衣服を緩めて、体を冷やす: 襟元やベルトを緩め、体から熱が逃げやすいようにします。首の周り、脇の下、足の付け根など、太い血管が通っている部分を重点的に冷やします。
氷や冷たいタオルを当てたり、ハンディファンやうちわで風を当てて体温をできるだけ下げます。
水分・塩分を補給する: スポーツドリンクがおすすめです。体温を測る: 可能であれば体温を測りましょう。40度以上の高熱がある場合は重症の可能性が高いので、すぐに医療機関を受診する必要があります。
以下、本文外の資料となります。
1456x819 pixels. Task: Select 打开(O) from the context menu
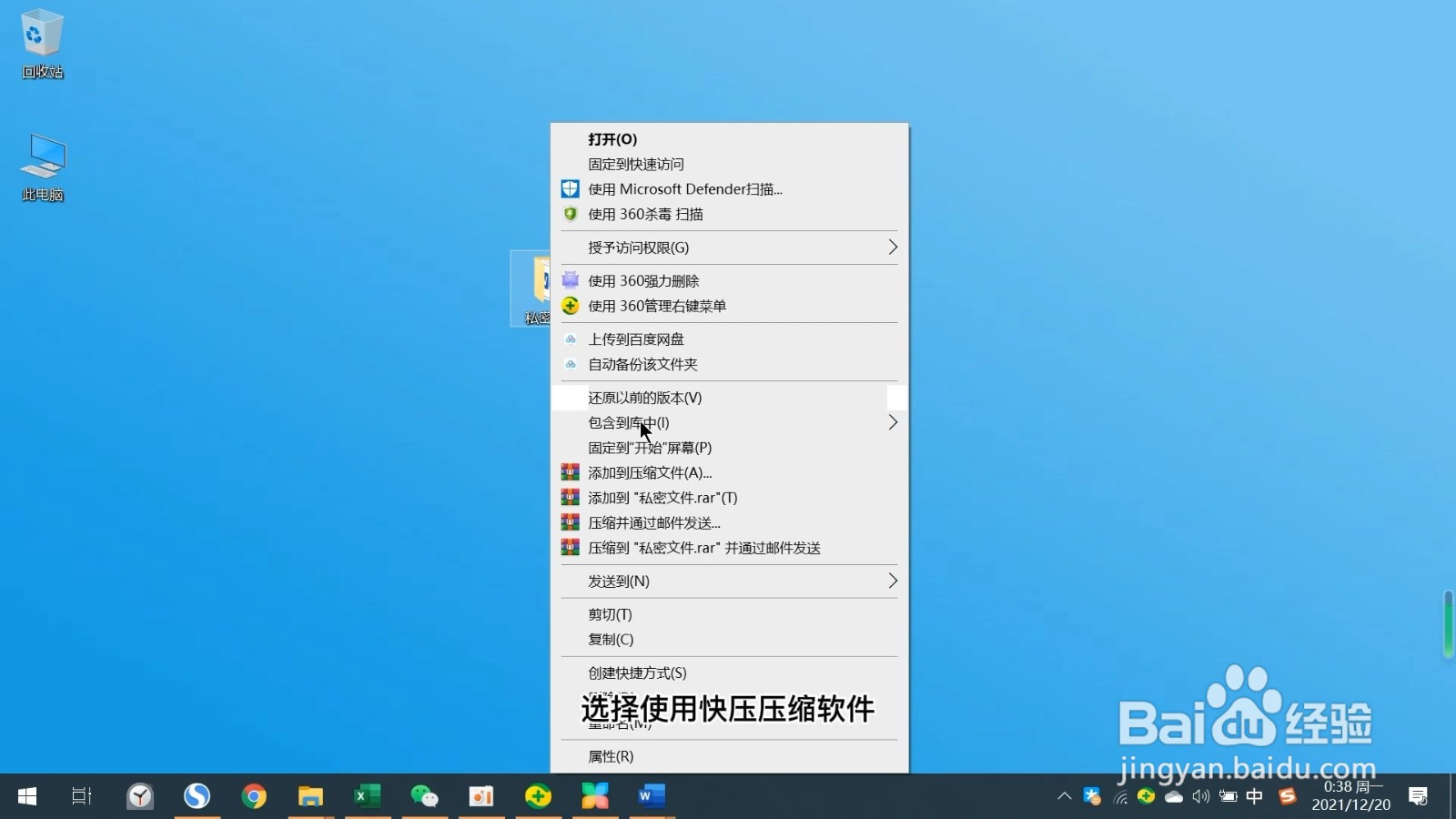click(614, 138)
様子を見守る: 意識がはっきりしていて、水分補給ができる場合は、涼しい場所で横になって休ませ、様子を見守ります。症状が改善しない場合は、医療機関を受診してください。
ただし、以下の場合は迷わず救急車を呼びましょう
・意識がはっきりしない(呼びかけに対する反応が鈍い、まともに会話ができない)
・体温が高くて、触るととても熱い(体温計で40度以上)
・言動がおかしい、まともに会話ができない
・けいれんを起こしている
・吐き気が強く、吐き続けている
・重度の頭痛がある
・水分摂取ができない、吐き気が続く
・症状が1時間以上改善しない
・高齢者や持病のある人の場合
・過去に熱中症になったことがある
救急車を待つ間も、できる範囲で体を冷やし続けることが大切です。
アミノ酸入りは逆効果?水分補給はなんでもいいわけではない
体の水分や塩分のバランスが崩れているので、経口補水液での水分補給が理想です。
真水は避けたほうがいいのですが、真水しかなければ、最初の500mlはできるだけ一気に飲みます。その後はちびちびと飲んで、30分で500mlを目安にします。
その間に売店などで経口補水液を手に入れるようにしましょう。
常温で飲むのがおすすめですが、熱中症で体温が上昇しているときは冷たくてもOKです。
スポーツドリンクがおすすめされていますが、アミノ酸補給のものは避けるようにしてください。アミノ酸は体温を上げる作用があるためです(牛乳もNG)。
いざというときのために、熱中症対策の知識はもっておこう
近年は暑い時期が長くなり、より暑さが厳しくなっています。いつ熱中症になってもおかしくない環境です。
とはいえ、夏休みなど暑い時期にバーベキューの機会が多いものです。
自分だけではなく同行者にも気を配って熱中症対策をしつつ、バーベキューを楽しみましょう!